Heute ist er ein freies Gebilde das zuletzt auf den Ruhrfestspielen in Recklinghausen und im Schauspiel Frankfurt auftauchte. Durch seine Gastgeber, die den Gedanken des schmal seins als Künstler und Mitbürger zwanglos im Alltag umsetzen und weitergeben ist er tagtäglich lebendig.

Schnell zu Beginn im Jahr 2000 entwickelt sich durch das Aufeinandertreffen der Situationen von Machern und Publikum, bald Gastgeber und Gäste getauft, ein gesellschaftliches Ereignis, das die eigentliche Lebens- und Alltagssituation und die daraus entstandenen Träume auf eine archaische Weise berührt und gleichzeitig zeitgemäß ausdrückt. Schlafen, Mahlzeiten, Träumen, Häuser bauen, sich verlieben, Feste feiern. Im Schmalclub wird gemeinsam mit meistens vielen hundert Gästen und oft dutzenden Gastgebern gegessen, übernachtet, getanzt, geshoppt, eine Show abgezogen oder der Stadtraum erkundet.

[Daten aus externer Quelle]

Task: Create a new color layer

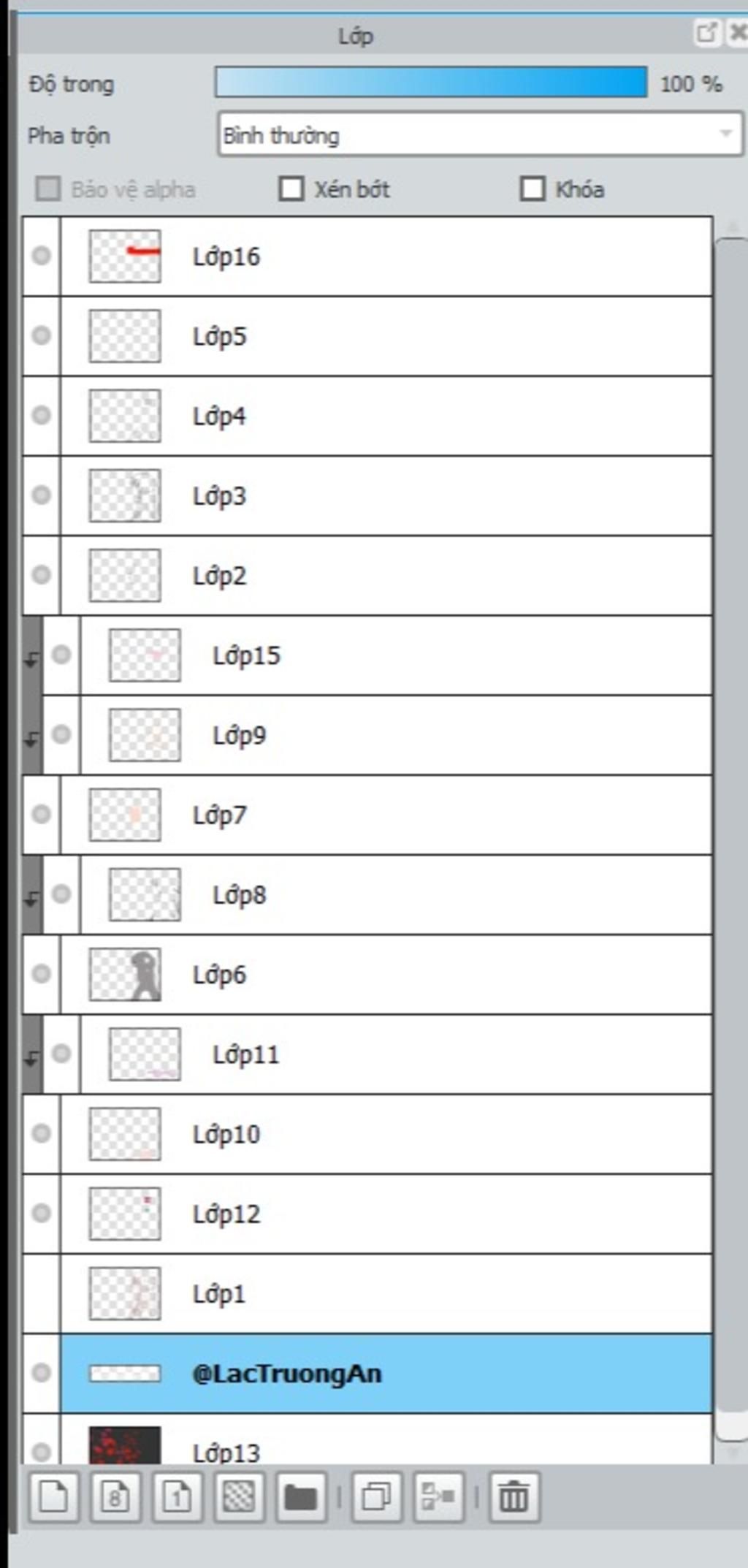Action: tap(53, 1496)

Immer neue Spielfelder werden von den Gastgebern entworfen und mit und von ihren Gästen betreten und bespielt. Alles was die Leute gemeinsam antreibt ist eine Utopie die sich für kurze Zeit, an einem Abend, über Stunden, manchmal auch für viele Tage als kollektives und individuelles Glücksversprechen einlöst. Dafür reichen schmale Mittel, einfache Methoden, dennoch werden mal zweihundertfünfzig Kopfkissen verteilt, Reisebusse gemietet, Lunchpakete geschnürt. Gäste schleppen Stühle und Tische, Bänke und Lampen von zuhause an, um gemeinsam ein Fest im leeren TAT zu gestalten.

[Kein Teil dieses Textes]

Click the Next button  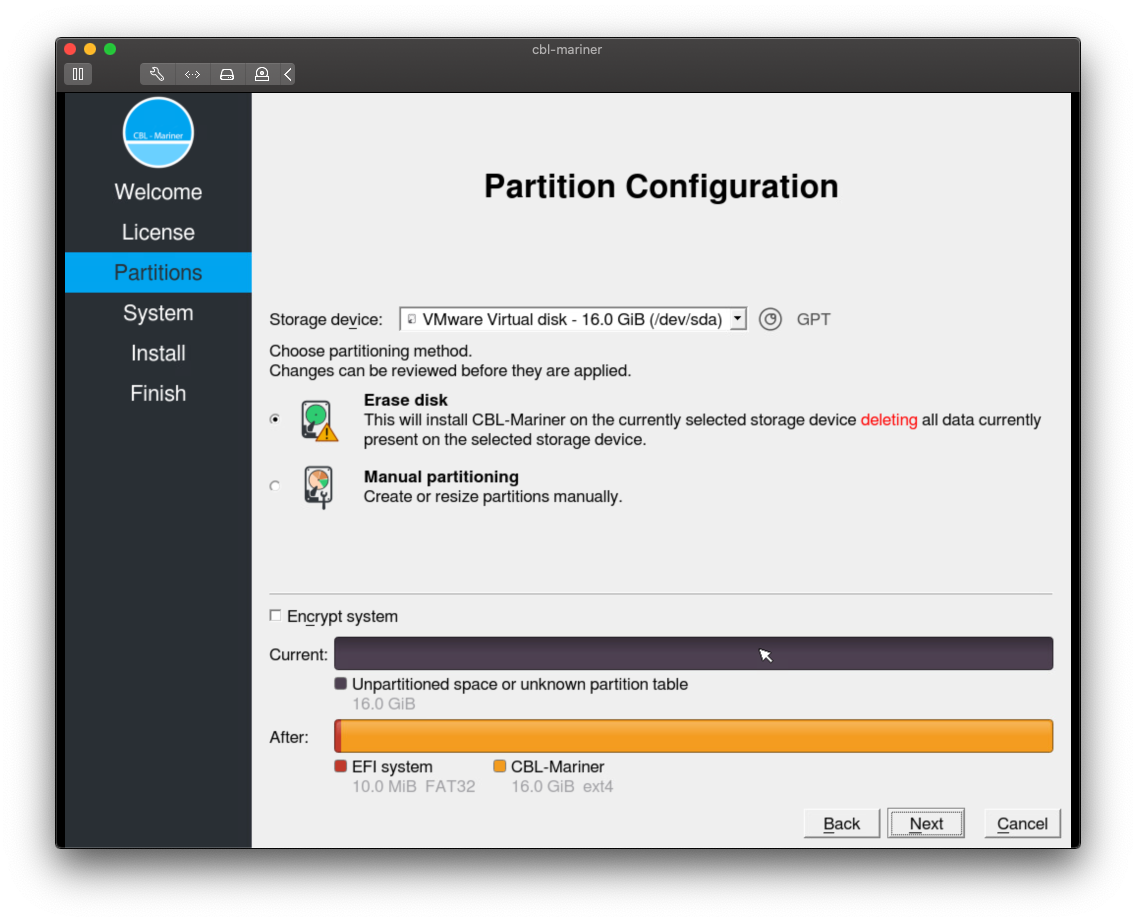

Aus weniger kann mehr werden wenn es geteilt wird und braucht nicht viel um gemeinsam glücklich zu sein. Das sind nur zwei der vielen wichtigen Erfahrungen die solche Situationen zulassen.

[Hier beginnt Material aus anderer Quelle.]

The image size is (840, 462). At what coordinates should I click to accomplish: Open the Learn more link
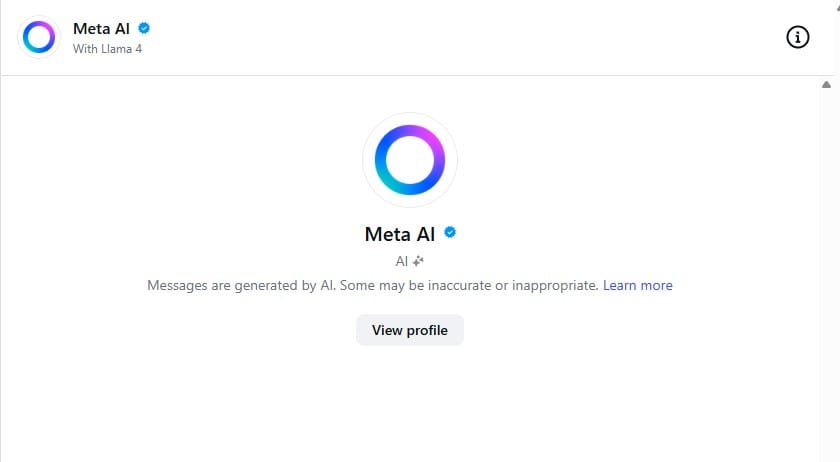637,285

"Die Einzelnen entwerfen sich im konkreten Leben, im Denken und Handeln. Ein individueller Anspruch auf eine allgemeine Wahrheit würde hierbei naiv und lächerlich sein.
Das Subjektsein bestätigt sich nicht mehr im Bewahren von einmal gelernten Tugenden und Idealen, sondern im Bewähren des Verschiedenen.
...Die Fähigkeit unterschiedliches miteinander zu verbinden, wäre das Wagnis, die Probe und die Herausforderung. Das Neue entsteht also aus der Verknüpfung und den Falten, worin die Ereignisse nicht zu zeitlichen Begriffen, sondern zu räumlichen Momenten organisiert werden, was eine pragmatische Strategie des Handelns ist."
(Strunk, Marion, Vom subjekt zum Projekt, in: Kunstforum International, Kunst ohne Werk, Ästhetik ohne Absicht, Bd 152, 2000, S.121)

Der Schmalclub lässt im Vorfeld der Ereignisse nur vages durchblicken, die Projekte sind Überraschungen. Lebensgefühle werden verschenkt. Das private Glück wird vom gemeinsamen Rausch absorbiert. Doch gerade die Sehnsucht nach persönlichen Glückserfahrungen, ohne das Melancholische, das Katastrophale und die Ängste auszuschließen, wird um so deutlicher spürbar.

Die Besucher des Schmalclubs spielen Gesellschaft, ähnlich wie Kinder, wenn sie Familie, Krankenhaus oder Abenteurer spielen und keines der Ereignisse ist reproduzierbar. Schmalclub ist in Planung und Ausführung immer kollektiv. Er braucht einen Ort und eine Zeit (Anfangszeit und Ende). Der Schmalclub findet im Spannungsfeld zwischen einer öffentlichen Institution (Theater, Museum, Festival) und den privaten Räumen und Gefühlen der Menschen statt, die dadurch den öffentlichen Raum als etwas zu ihnen gehörendes und als etwas ihnen offen stehendes erleben. Dabei wird die Bewegungsfreiheit des Einzelnen in öffentlichen Räumen und in den Institutionen unterstrichen.

"Unser Eisbär ist der Köter des Nachbarn und unser Nordpol der Kaufmarkt" (Brian Massumi)
Der Schmalclub will Leute nicht unterhalten, sondern mit ihnen ein Stück ihres Lebens verbringen. Der Schwerpunkt liegt in der Schaffung von Ereignissen, welche in den Besitz anderer übergehen, zu ihren eigenen Geschichten werden und sich dadurch verselbstständigen. Der Schmalclub ist in seiner Praxis niemals Privatsache und existiert doch nur dadurch, dass viele ihrer privatesten Empfindungen und Ideen zu veräußerlichen, zu verallgemeinern, zu verkünstlichen und großzügig zu teilen bereit sind.